Une facétie étrangement actuelle…
L’espace intérieur
Un urologue et sa femme passionnée d’aménagement intérieur, notamment de leur nouvelle maison, dont un beau noyer surplombe la toiture, ainsi que celle du voisin… La saison des noix arrive, tandis que le médecin tente de convaincre ses patients étudiants d’informer leurs conquêtes de leurs maladies vénériennes…
Dans un état proche de l’Iowa, ou l’itinéraire qui mène à l’état de grâce
Road trip d’un États-Unien qui fait équipe avec son véhicule, apparemment plus qu’avec son épouse…
Un royaume de lassitude
Minna, proche de la retraite, travaille dans un foyer de jeunes étudiantes ; ses confortables positions dans l’existence seront un peu chamboulées.
Faut-il sauver Piggy Sneed ?
Ce texte est peut-être celui qui m’a le plus touché, déjà à ma première (et ancienne) lecture : d’abord, Irving confie sa façon de fabuler à partir d’une expérience personnelle. Voici l’incipit :
« Ce qui va suivre est autobiographique, mais, entendons-nous bien, pour l’écrivain non dépourvu d’imagination, toutes les autobiographies sont truquées. La mémoire d’un auteur de fiction ne saurait lui fournir que des détails peu satisfaisants ; il nous est toujours possible d’en imaginer de meilleurs, de plus adéquats. Le détail juste est rarement ce qui s’est produit sans retouches ; le détail vrai, c’est ce qui aurait pu, ou qui aurait dû, se produire. Je passe la moitié de ma vie à me relire et, sur cette moitié, la moitié du temps à introduire de menus changements. La condition de l’écrivain exige qu’il sache allier l’observation minutieuse à l’imagination non moins minutieuse de ce qui ne lui a pas été donné d’observer. Quant au reste, il consiste à se colleter proprement avec le langage ; pour moi, en l’occurrence, travailler et retravailler les phrases jusqu’à ce qu’elles sonnent avec la spontanéité d’une conversation de niveau agréable. »
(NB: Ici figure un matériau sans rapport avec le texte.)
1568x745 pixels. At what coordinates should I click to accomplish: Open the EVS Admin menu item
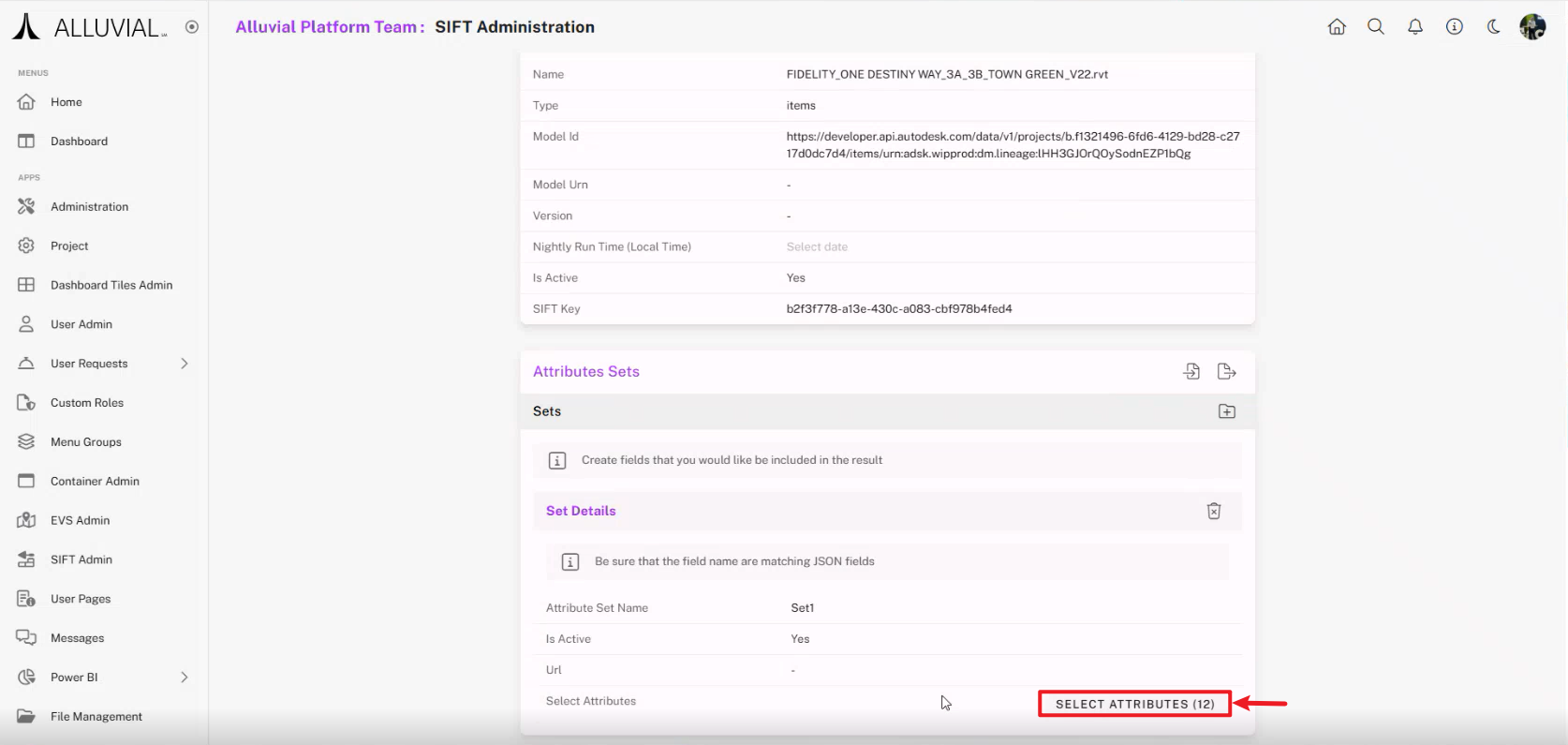[x=80, y=520]
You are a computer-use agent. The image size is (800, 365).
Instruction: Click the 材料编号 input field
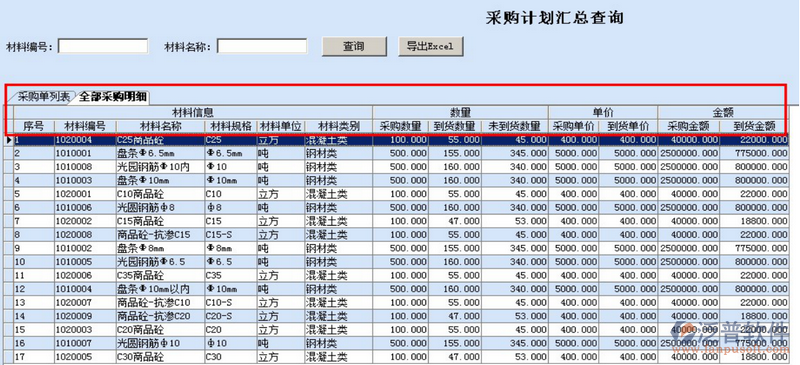point(103,46)
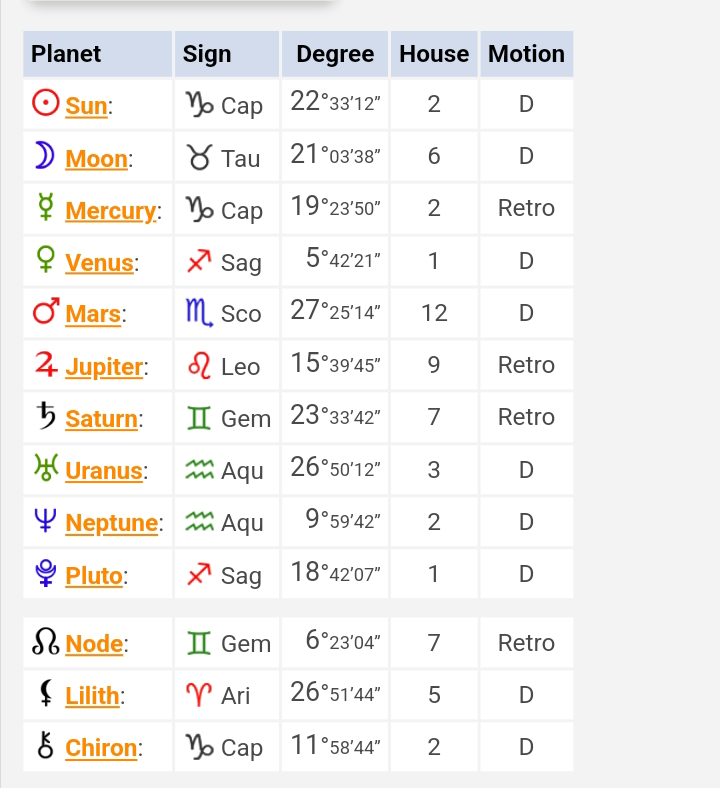Screen dimensions: 720x788
Task: Click the Mercury planet glyph
Action: (45, 209)
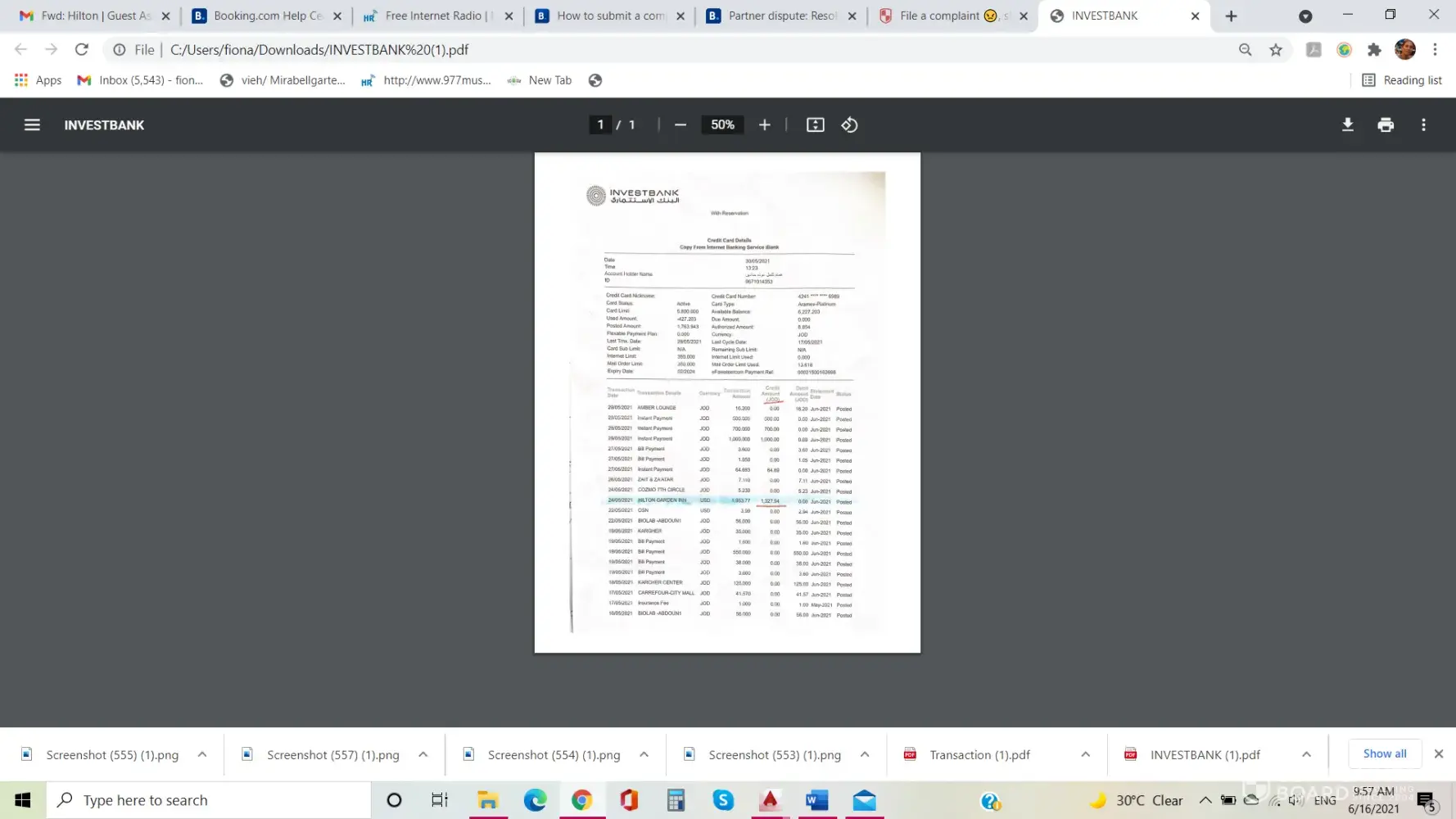Bookmark this page with the star icon

1275,50
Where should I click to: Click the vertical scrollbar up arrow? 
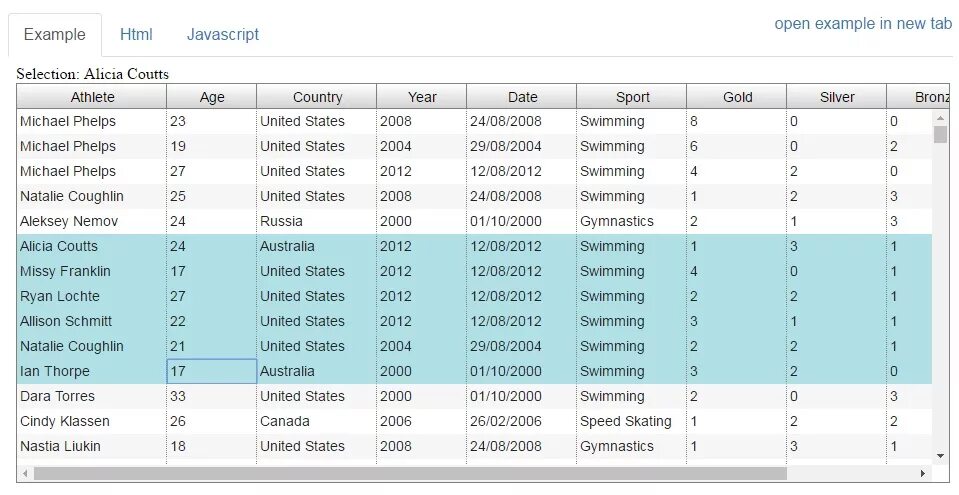940,118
Ensuite, l’histoire est celle d’un misérable demeuré en butte aux blagues et moqueries de jeunes enfants, dont le narrateur-auteur, qui interroge la question du harcèlement des plus faibles d'une manière intimement liée à la démarche littéraire.
Mon dîner à la Maison-Blanche
Un deuxième texte apparemment autobiographique, une tranche de vie d’Irving dans le Vermont, et l’affirmation de sa position démocrate.
« Et, comme une soirée de fin d’année, mon dîner à la Maison-Blanche est suivi d’un bal − après tout, Hollywood est au pouvoir. »
Il me semble avoir toujours plus ou moins considéré Irving comme un auteur « gentil » ; malgré la connotation péjorative du terme, ce n’est pas si négatif, et ils sont plutôt rares dans ce genre…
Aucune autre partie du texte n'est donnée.